With pictures excluded, retype exactly every line from the one containing "This screenshot has width=744, height=489." to the end of the records below.
────────────────────────────────────────
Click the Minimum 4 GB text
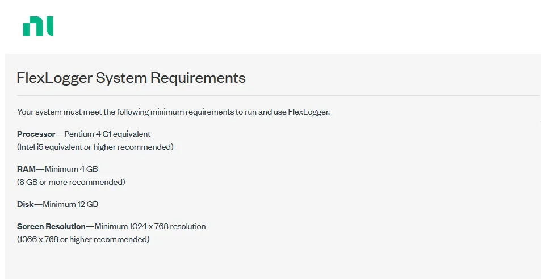This screenshot has width=541, height=279. pos(71,169)
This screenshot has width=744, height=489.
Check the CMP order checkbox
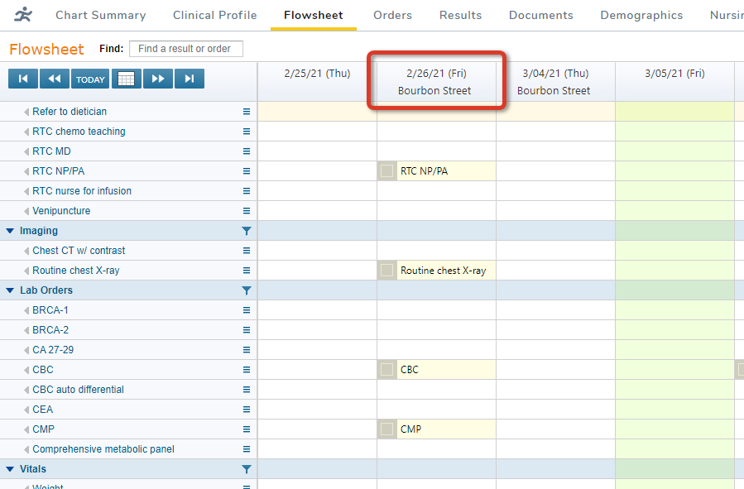point(386,429)
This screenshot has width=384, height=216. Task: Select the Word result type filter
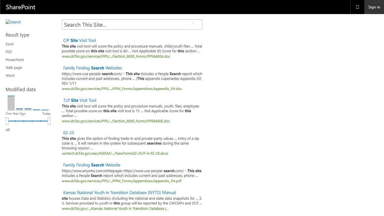(10, 75)
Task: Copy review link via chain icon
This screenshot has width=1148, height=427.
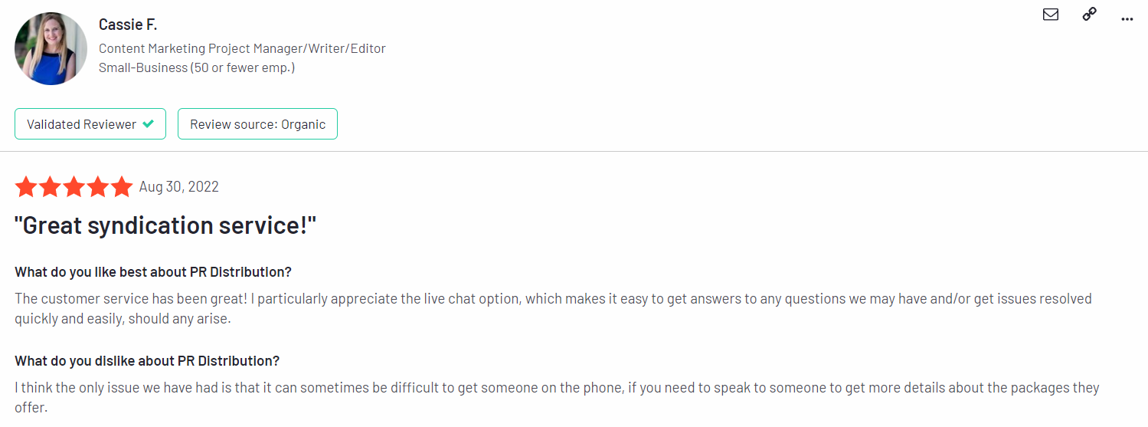Action: point(1089,14)
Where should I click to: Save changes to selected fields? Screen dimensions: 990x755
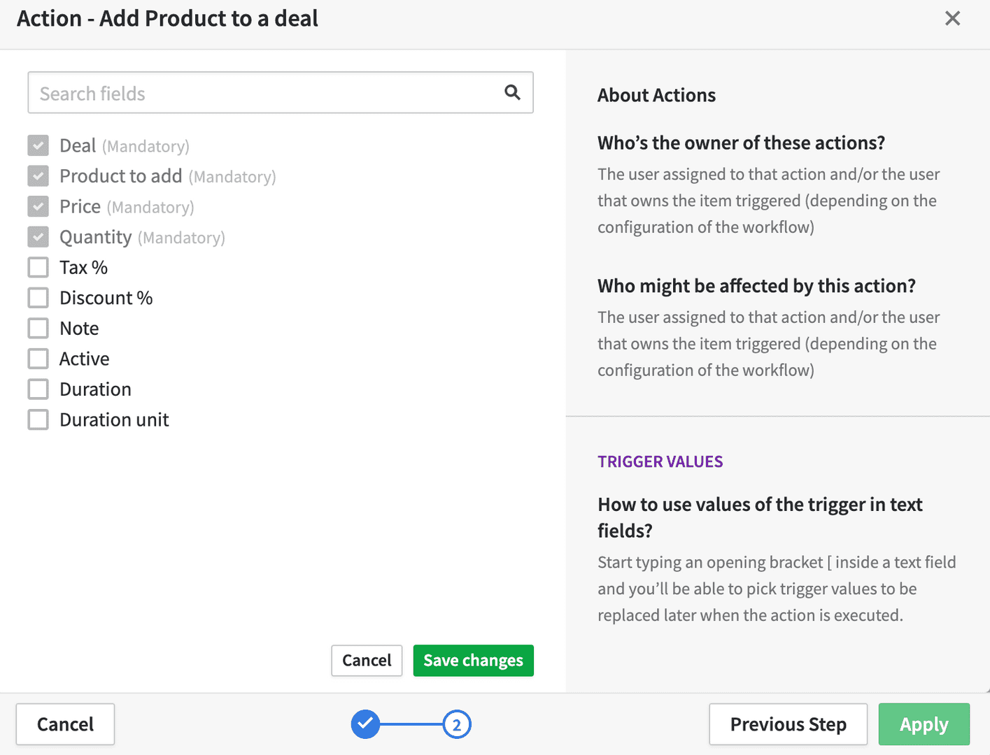pyautogui.click(x=474, y=661)
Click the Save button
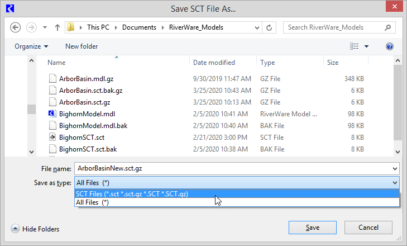This screenshot has width=407, height=246. [312, 228]
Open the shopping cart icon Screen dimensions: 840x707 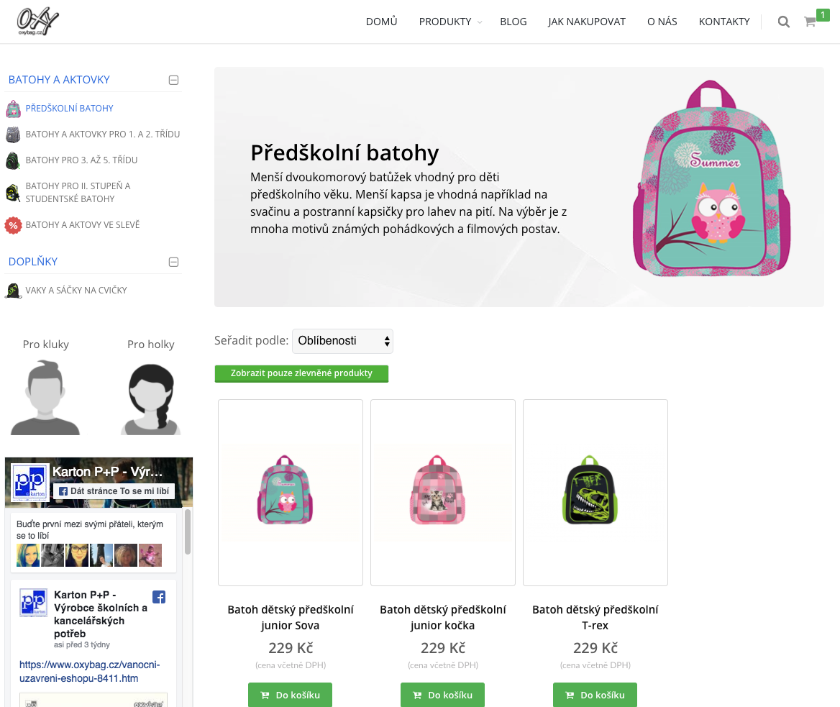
────────────────────────────────────────
> **WRITTEN SOLUTION**:
This screenshot has width=744, height=489.
Check the CMP order checkbox
point(386,429)
This screenshot has width=384, height=216. Task: Select the Word result type filter
(10, 75)
Task: Copy review link via chain icon
This screenshot has width=1148, height=427.
Action: point(1089,14)
Where should I click to: Save changes to selected fields? Screen dimensions: 990x755
pyautogui.click(x=474, y=661)
Click the Save button
This screenshot has width=407, height=246. [312, 228]
Open the shopping cart icon Screen dimensions: 840x707 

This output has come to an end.